How smaller firms can afford vital cashless payment tech
The pandemic has accelerated the transition to cashless consumerism and this is a trend that small business have to adapt to, in particular as they target post-lockdown recovery. The question, how can they afford it?
A new study from UK Finance has revealed that the number of payments made using notes and coins fell by a whopping 35% in 2020, with the number of people leading a “cashless” life at almost 14 million. Five in six payments do not involve notes or coins.
What’s driving the cashless trend and who’s leading the change?
The main driver behind the acceleration of this trend is Covid-19 and transmission concerns related to the handling of cash. As such, it seems safe to say the use of cash will continue to fall for 2021 as consumer buying behaviour remains largely unchanged.
Notably, in the retail and hospitality sectors, there has been a clear move towards card-only payments, with some businesses refusing to accept notes and coins altogether. Ikea and Nando’s are among the market heavyweights to make such a switch, while BrewDog has rolled out a similar policy for parts of its business.
While the return of cash should not be ruled out, in particular should the move out of lockdown be successfully completed this summer, it is clear that spending habits have undergone a huge shift and that the use of cashless payment will only increase. And this has significant implications for small businesses.
Why cashless payment tech is so important to smaller firms
The second half of 2021 is shaping up to be a critical time for smaller firms – lockdown restrictions are being lifted, government emergency support schemes are ending and there is an immediate need to ramp up sales and generate much-needed profit. To do so, it is vital that they can take cashless payments.
However, cashless payment technology requires investment, both in terms of point of sale payments and the link to e-commerce platforms and the use of digital technology. For small businesses already operating on the thinnest of margins, finding this capital is far from easy.
So, how can smaller firms afford to have cashless payment systems in place?

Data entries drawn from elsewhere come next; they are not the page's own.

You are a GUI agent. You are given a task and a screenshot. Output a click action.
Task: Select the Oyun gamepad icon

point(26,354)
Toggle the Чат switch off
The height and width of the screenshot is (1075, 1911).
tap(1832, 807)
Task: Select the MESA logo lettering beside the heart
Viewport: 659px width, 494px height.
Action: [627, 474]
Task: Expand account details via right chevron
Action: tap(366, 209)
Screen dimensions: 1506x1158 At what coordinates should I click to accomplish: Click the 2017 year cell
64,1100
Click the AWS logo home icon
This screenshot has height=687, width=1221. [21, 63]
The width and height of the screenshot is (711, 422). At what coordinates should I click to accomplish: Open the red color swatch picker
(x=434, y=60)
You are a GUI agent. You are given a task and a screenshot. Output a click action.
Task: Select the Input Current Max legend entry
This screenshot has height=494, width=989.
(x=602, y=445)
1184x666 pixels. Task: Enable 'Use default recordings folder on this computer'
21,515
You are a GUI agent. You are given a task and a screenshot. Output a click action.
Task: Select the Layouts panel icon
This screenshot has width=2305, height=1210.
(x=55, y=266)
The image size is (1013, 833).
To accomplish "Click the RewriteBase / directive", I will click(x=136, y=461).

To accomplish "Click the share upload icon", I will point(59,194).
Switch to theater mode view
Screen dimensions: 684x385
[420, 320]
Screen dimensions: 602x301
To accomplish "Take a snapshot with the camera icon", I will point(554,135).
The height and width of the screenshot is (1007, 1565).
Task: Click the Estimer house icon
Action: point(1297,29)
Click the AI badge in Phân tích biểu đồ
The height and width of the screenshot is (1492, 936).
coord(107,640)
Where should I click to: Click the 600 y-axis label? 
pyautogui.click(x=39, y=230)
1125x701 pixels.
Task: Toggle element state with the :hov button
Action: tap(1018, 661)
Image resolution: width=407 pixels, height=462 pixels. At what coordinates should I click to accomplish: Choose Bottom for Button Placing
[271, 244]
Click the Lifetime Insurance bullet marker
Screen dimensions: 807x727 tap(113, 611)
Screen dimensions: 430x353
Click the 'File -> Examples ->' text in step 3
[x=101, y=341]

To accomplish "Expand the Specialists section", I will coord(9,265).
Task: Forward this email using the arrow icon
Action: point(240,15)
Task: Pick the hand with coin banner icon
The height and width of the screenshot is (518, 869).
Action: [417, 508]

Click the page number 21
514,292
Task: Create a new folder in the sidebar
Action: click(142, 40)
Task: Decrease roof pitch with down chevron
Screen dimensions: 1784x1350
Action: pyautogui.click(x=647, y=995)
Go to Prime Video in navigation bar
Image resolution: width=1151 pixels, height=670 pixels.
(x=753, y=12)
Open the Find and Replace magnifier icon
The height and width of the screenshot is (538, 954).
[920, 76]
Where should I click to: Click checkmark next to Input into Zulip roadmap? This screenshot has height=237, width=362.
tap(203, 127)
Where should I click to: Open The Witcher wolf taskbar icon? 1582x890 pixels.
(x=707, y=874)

Alternative finance can help.
Cashless payment and how alternative lenders can help
With regard to alternative finance, in the wake of prolonged caution from traditional lenders, which is an issue that has returned during the pandemic, services such as invoice finance, asset finance and peer-to-peer lending, are proving a vital source of capital for small businesses, both for maintaining cashflow and for essential investment.
These facilities, which offer a more easily accessible and personalised approach to lending, are helping small businesses survive and target recovery and regrowth.
Furthermore, alternative lending is playing a prominent role in the government’s headline emergency support scheme, the Recovery Loan Scheme (open until the end of 2021). Invoice finance and asset finance between £1,000 and £10 million per business are available under the initiative. This profile is helping cement the reputation of alternative finance in the business sector.
Cashless payment tech and small business finance options
Now is an incredibly challenging time for smaller firms to invest in new equipment and digital infrastructure, but they cannot afford to miss out on the revenue generated by cashless payment technology. As such, it is critical that business owners are aware of all the finance options available to them, from government support schemes and mainstream banking facilities to the services of alternative lenders.